With all the Oscar buzz this week, a nominated animated short film this year has a poetry connection. Max Porter and Ru Kuwahata's Academy Award Nomination for Best Animated Short with "Negative Space" is based on a poem of the same name by Ron Koertge.

Ron's prose poem (flash fiction?) begins:

My dad taught me to pack: lay out everything. Put back half. Roll things
that roll. Wrinkle-prone things on top of cotton things. Then pants, waist-
to-hem. Nooks and crannies for socks. Belts around the sides like snakes.

You can see how the filmmakers use the poem for their animated short. Here is the trailer for the film:

Ron Koertge's poem was published in his collection, Sex World  (2014, Red Hen Press).

January 14, 2018

Prompt: Poems and Song Lyrics

Having gone through high school in the late 1960s, several of the younger English teachers brought popular song lyrics into our poetry lessons to entice us beyond Keats, Frost and the rest of the anthology club.

One of my teachers was a big Simon and Garfunkel fan, as was I. I still recall a lesson reading  "Richard Cory" by E.A. Robinson and then listening to their song version.  My first thought in seeing the original poem was that Simon had basically plagiarized the poem.

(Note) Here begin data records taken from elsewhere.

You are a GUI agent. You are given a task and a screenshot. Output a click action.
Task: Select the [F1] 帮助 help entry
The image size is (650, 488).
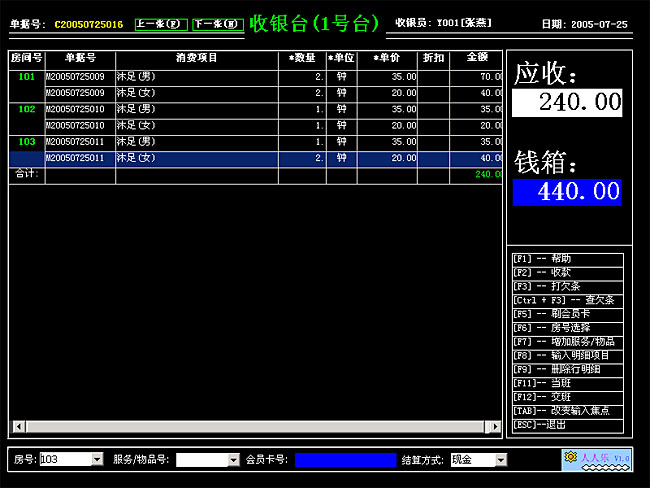(567, 258)
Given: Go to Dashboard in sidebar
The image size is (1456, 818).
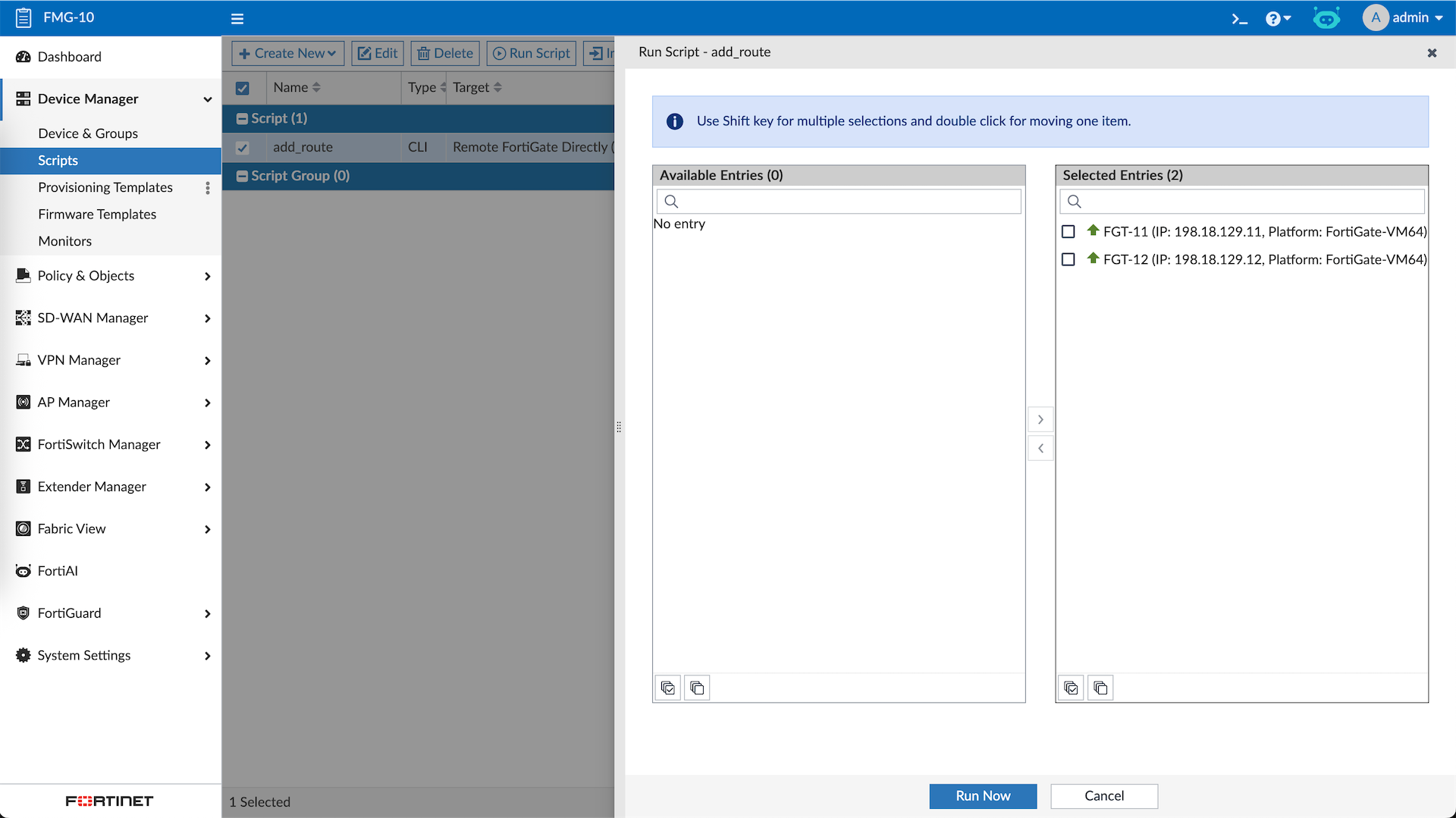Looking at the screenshot, I should tap(69, 57).
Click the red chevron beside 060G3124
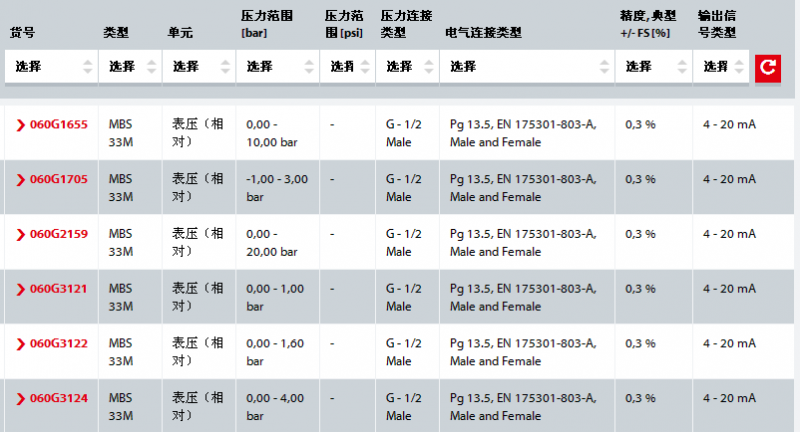Image resolution: width=800 pixels, height=432 pixels. [20, 398]
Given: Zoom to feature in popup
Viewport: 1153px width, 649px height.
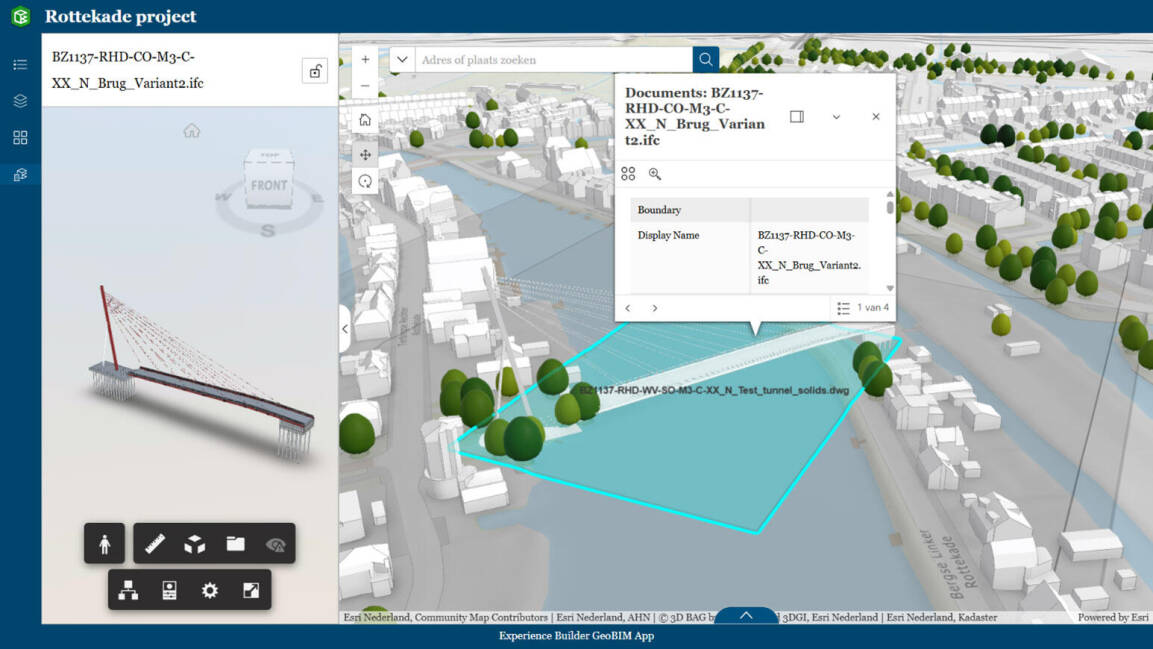Looking at the screenshot, I should click(x=655, y=174).
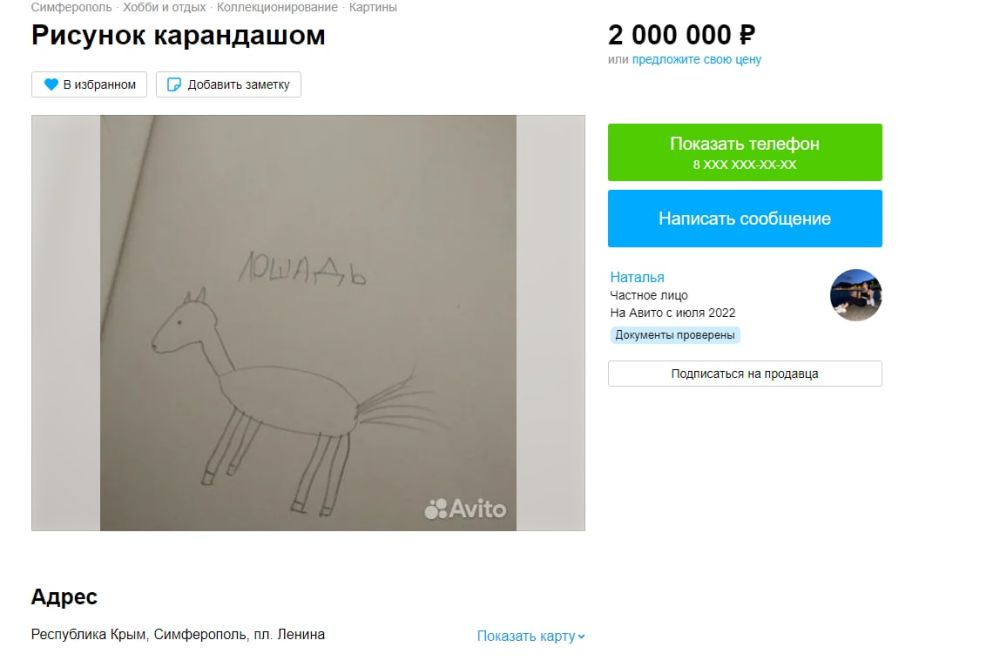Open the Картины breadcrumb category
Image resolution: width=1000 pixels, height=667 pixels.
pyautogui.click(x=372, y=7)
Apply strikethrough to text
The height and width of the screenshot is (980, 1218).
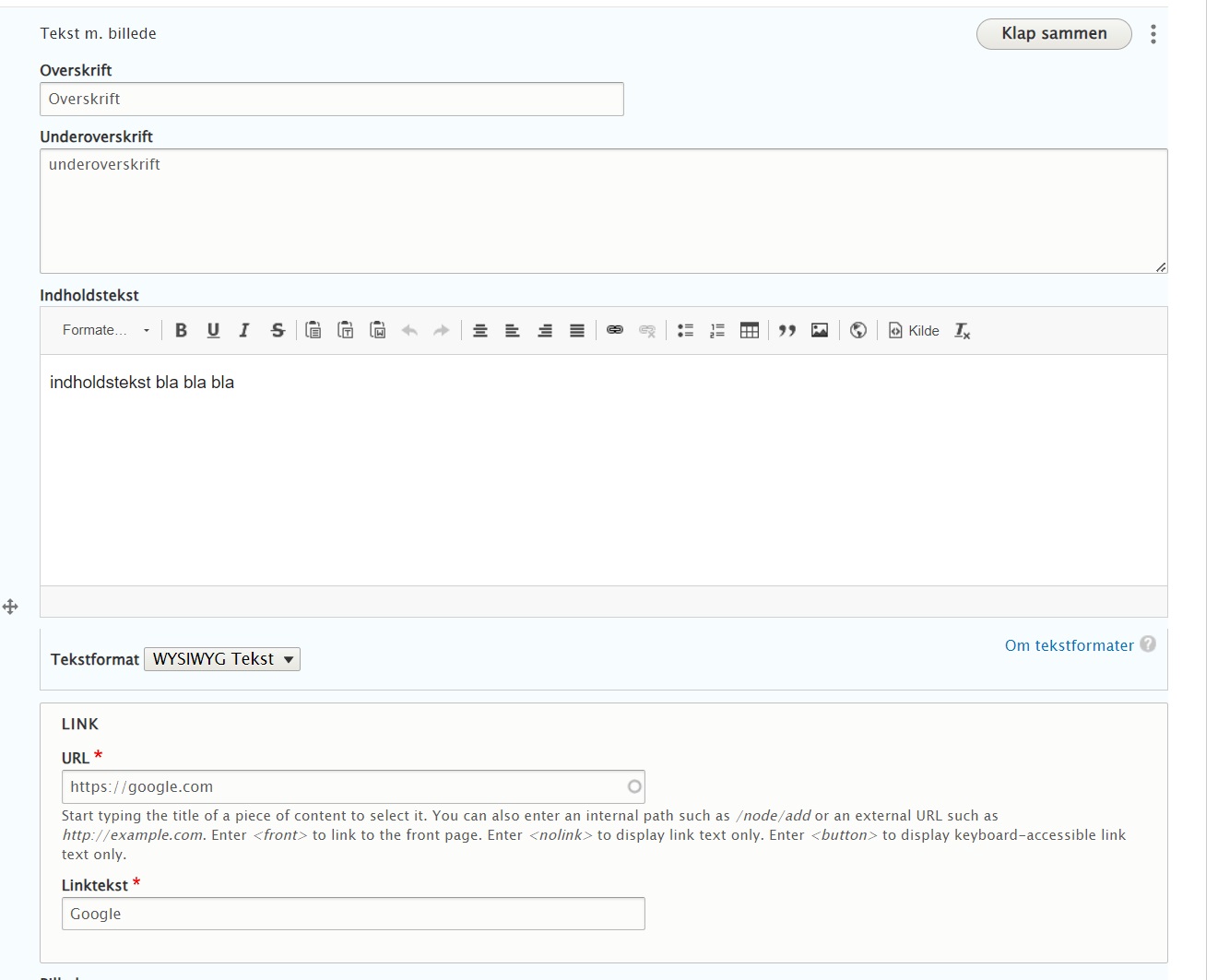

But Mr. Reece, my teacher, talked about how Paul had changed the point of view to one of Cory's workers, and how that changed the poem for a reader.

In the following weeks, I wrote several terrible songs with my guitar based on poems that I liked. (Never ask me to sing my Frostian "Miles to Go" song.)

The other poem/song combination in that class session was Simon's "I Am a Rock" along with Donne's poem "No Man Is an Island." Here the differences were more obvious. It was more that the Donne poem, and really just one image, acted as a writing prompt for Paul Simon.

Our teachers probably hoped that beyond sparking our interest in poetry, we might make the leap to read more of Robinson or Donne beyond what was in the anthology. I did, though most of my classmates did not.

I liked Robinson's poems, many of which were like short stories.

Songs based on poems are fairly common. There are a good number of direct interpretations as when Natalie Merchant uses poems, such as Emily Dickinson's "Because I Could Not Stop for Death." 

This month we are going to try writing a poem from an existing song. But we are not looking to imitate the song or even use lines from the song. A better model, though in the reverse direction, might be Paul Simon's "I Am a Rock" which takes inspiration, but does not merely imitate John Donne's poem.


A winter’s day
In a deep and dark December
I am alone
Gazing from my window
To the streets below
On a freshly fallen, silent shroud of snow

I am a rock
I am an island

I’ve built walls
A fortress, steep and mighty
That none may penetrate
I have no need of friendship
Friendship causes pain
It’s laughter and it’s loving I disdain

Don’t talk of love
Well, I’ve heard the words before
It’s sleeping in my memory
And I won’t disturb the slumber
Of feelings that have died
If I never loved, I never would have cried

I have my books
And my poetry to protect me
I am shielded in my armor
Hiding in my room
Safe within my womb
I touch no one and no one touches me

I am a rock
I am an island

And a rock feels no pain
And an island never cries

- Paul Simon


No man is an island entire of itself; every man
is a piece of the continent, a part of the main;
if a clod be washed away by the sea, Europe
is the less, as well as if a promontory were, as
well as any manner of thy friends or of thine
own were; any man's death diminishes me,
because I am involved in mankind.
And therefore never send to know for whom
the bell tolls; it tolls for thee.

- John Donne

For this prompt, select any song as your inspiration. Indicate at the top or bottom of your poem what song/composer/artist you used. You might select some lines to repurpose. You might use themes from the song in your own poem. The original should serve as a contrasting view or extension to your poem, rather than being just another version of it.